Ways in which you are annoyingly pedantic

I’m annoyingly pedantic most of the time. For example, “pedantic” does not refer to the proper way of making a bed or hanging toilet paper. It is specifically about academic issues, or as one dictionary has it, “ostentatious of learning.” So the grammar stuff is valid pedantry, but household habits, not so much.

In personal meat space, these thoughts now stay mostly in my head, unless I’m in a mood.

In high school, I was in a group project with one young lady who made it very clear I wasn’t to capitalize her name. She was polite about and didn’t cause a fuss, so of course I did as she asked without asking any questions. I thought it an odd affectation of some kind, but there are a few people in academia today who don’t capitalize their names either. One author, bell hooks, spells her name in all lower case in order to focus less on her name and more on her works, but I can’t help but think it emphasizes her name even more. (I had to go back and correct myself because I capitalized her first and last name.) I don’t think this is a trend that’s really going to catch on, but who knows?

* _DATASET EXCERPT_:
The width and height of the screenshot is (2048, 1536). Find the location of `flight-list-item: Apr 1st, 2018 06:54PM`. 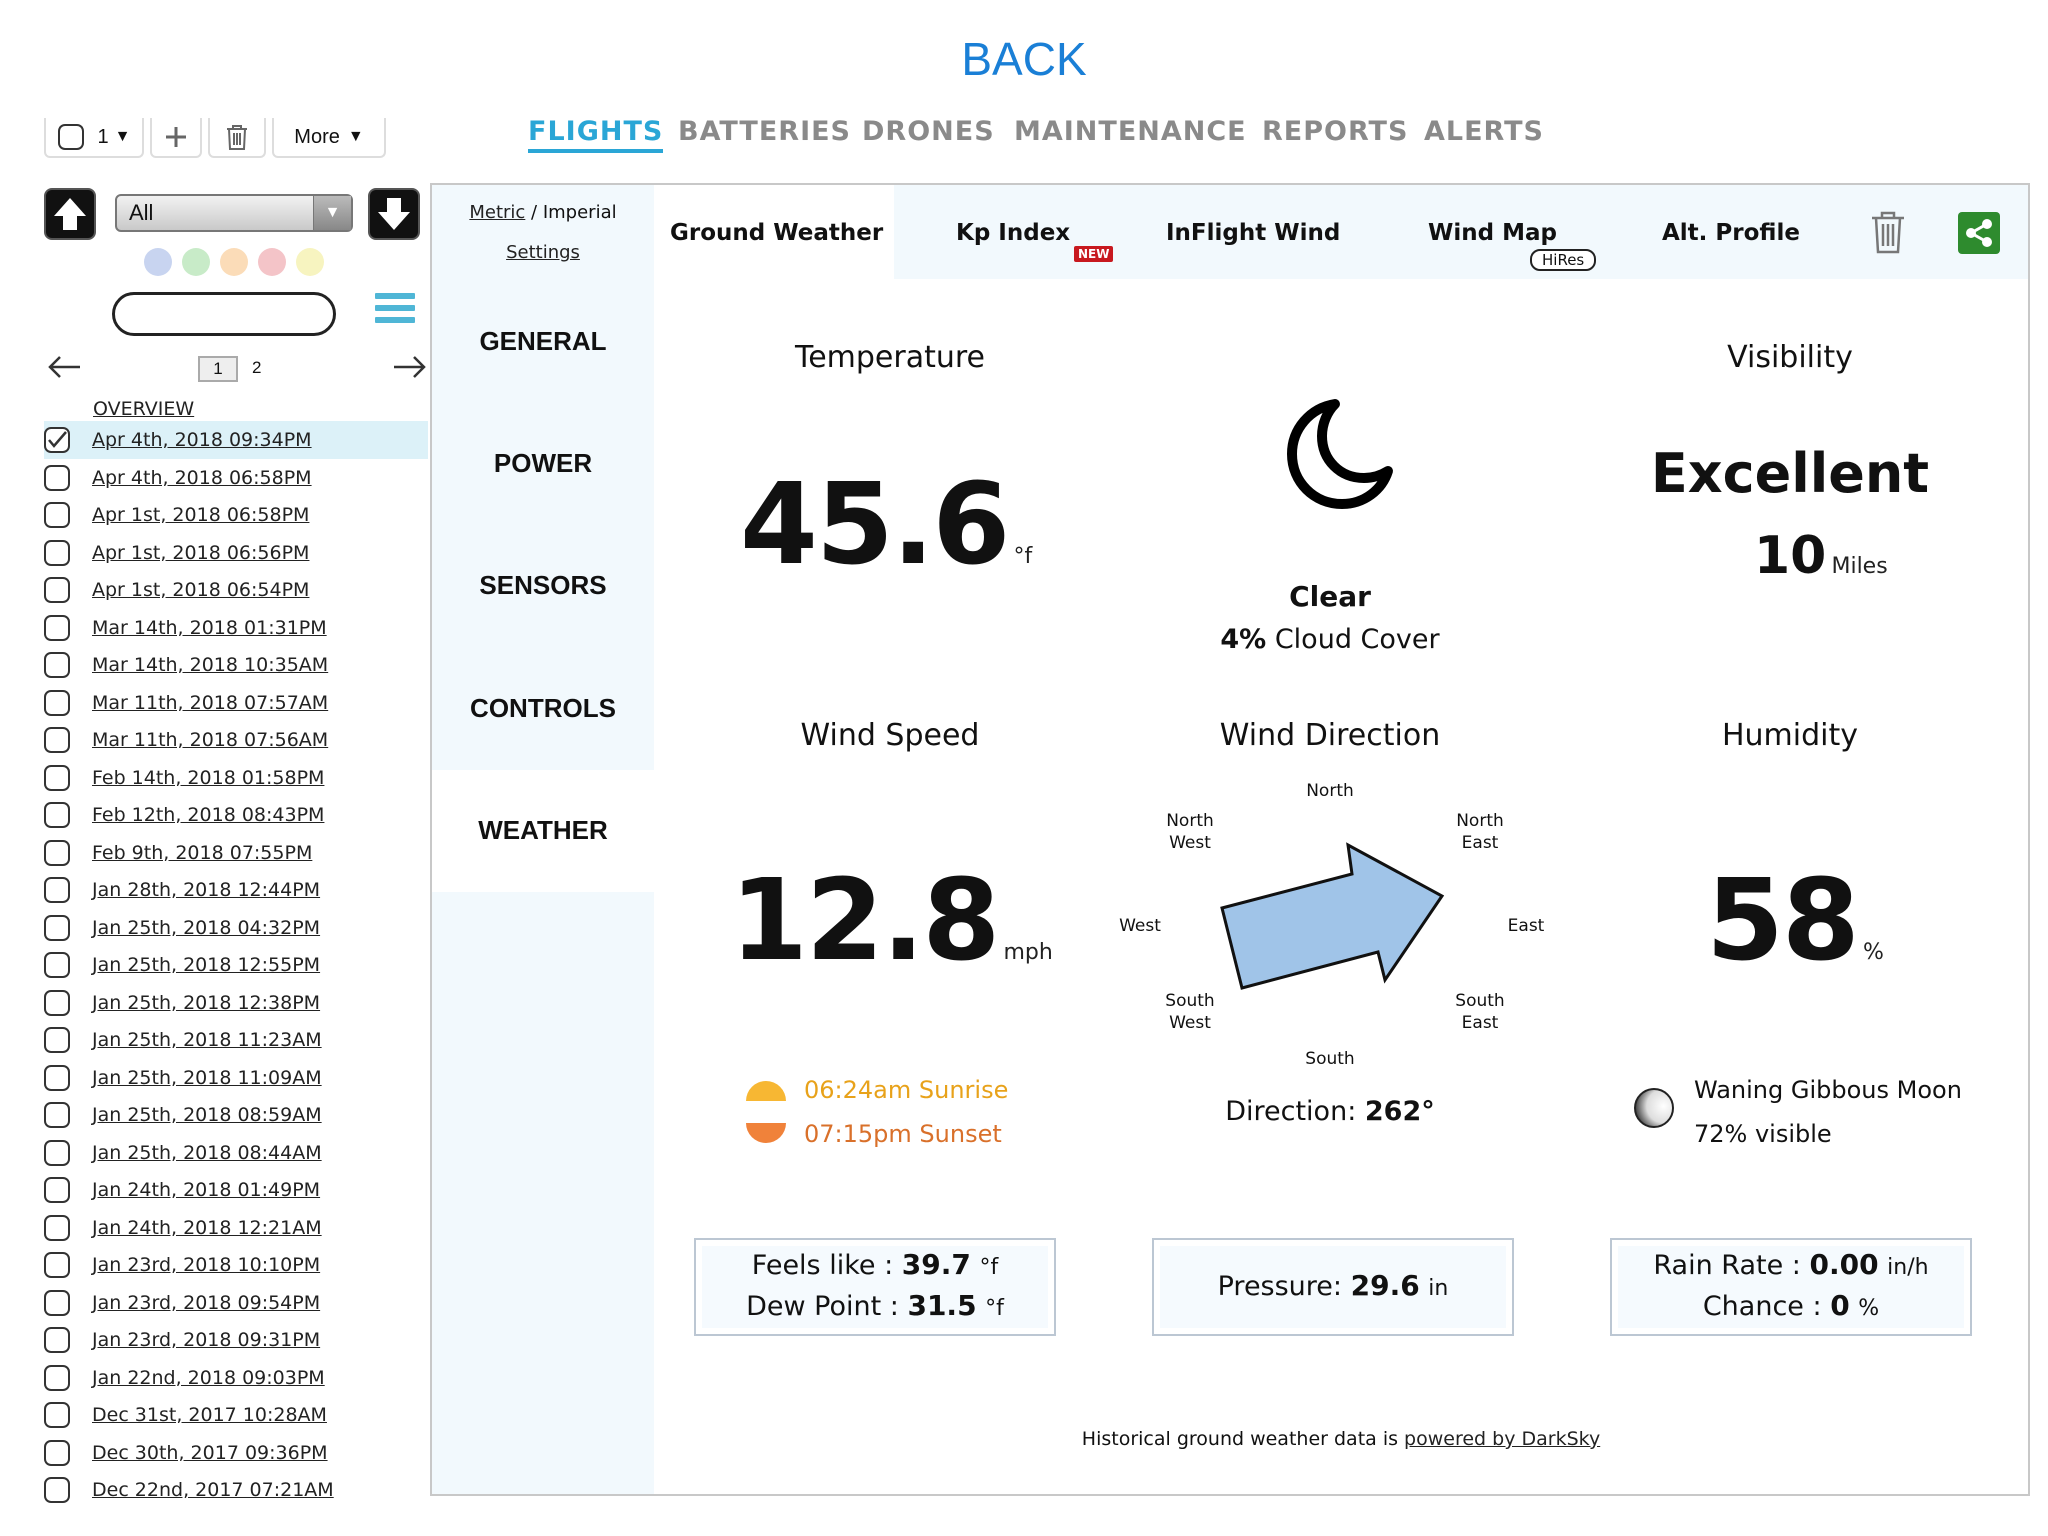

flight-list-item: Apr 1st, 2018 06:54PM is located at coordinates (236, 590).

* _WORK INSTRUCTION 1_: From the passage on pedantry above, write out the text between "In high school, I" and "but who knows?", inclusive.
* _WORK INSTRUCTION 2_:
Answer these questions using the passage on pedantry above:
(a) What does the word "pedantic" specifically refer to, according to the passage?
(b) In personal meat space, where do the writer's pedantic thoughts now mostly stay?
(c) Why does bell hooks spell her name in all lower case?

* _EXPECTED ANSWER 1_:
In high school, I was in a group project with one young lady who made it very clear I wasn’t to capitalize her name. She was polite about and didn’t cause a fuss, so of course I did as she asked without asking any questions. I thought it an odd affectation of some kind, but there are a few people in academia today who don’t capitalize their names either. One author, bell hooks, spells her name in all lower case in order to focus less on her name and more on her works, but I can’t help but think it emphasizes her name even more. (I had to go back and correct myself because I capitalized her first and last name.) I don’t think this is a trend that’s really going to catch on, but who knows?

* _EXPECTED ANSWER 2_:
(a) It refers specifically to academic issues, or "ostentatious of learning," as one dictionary has it.
(b) They stay mostly in the writer's head, unless the writer is in a mood.
(c) She does it to focus less on her name and more on her works.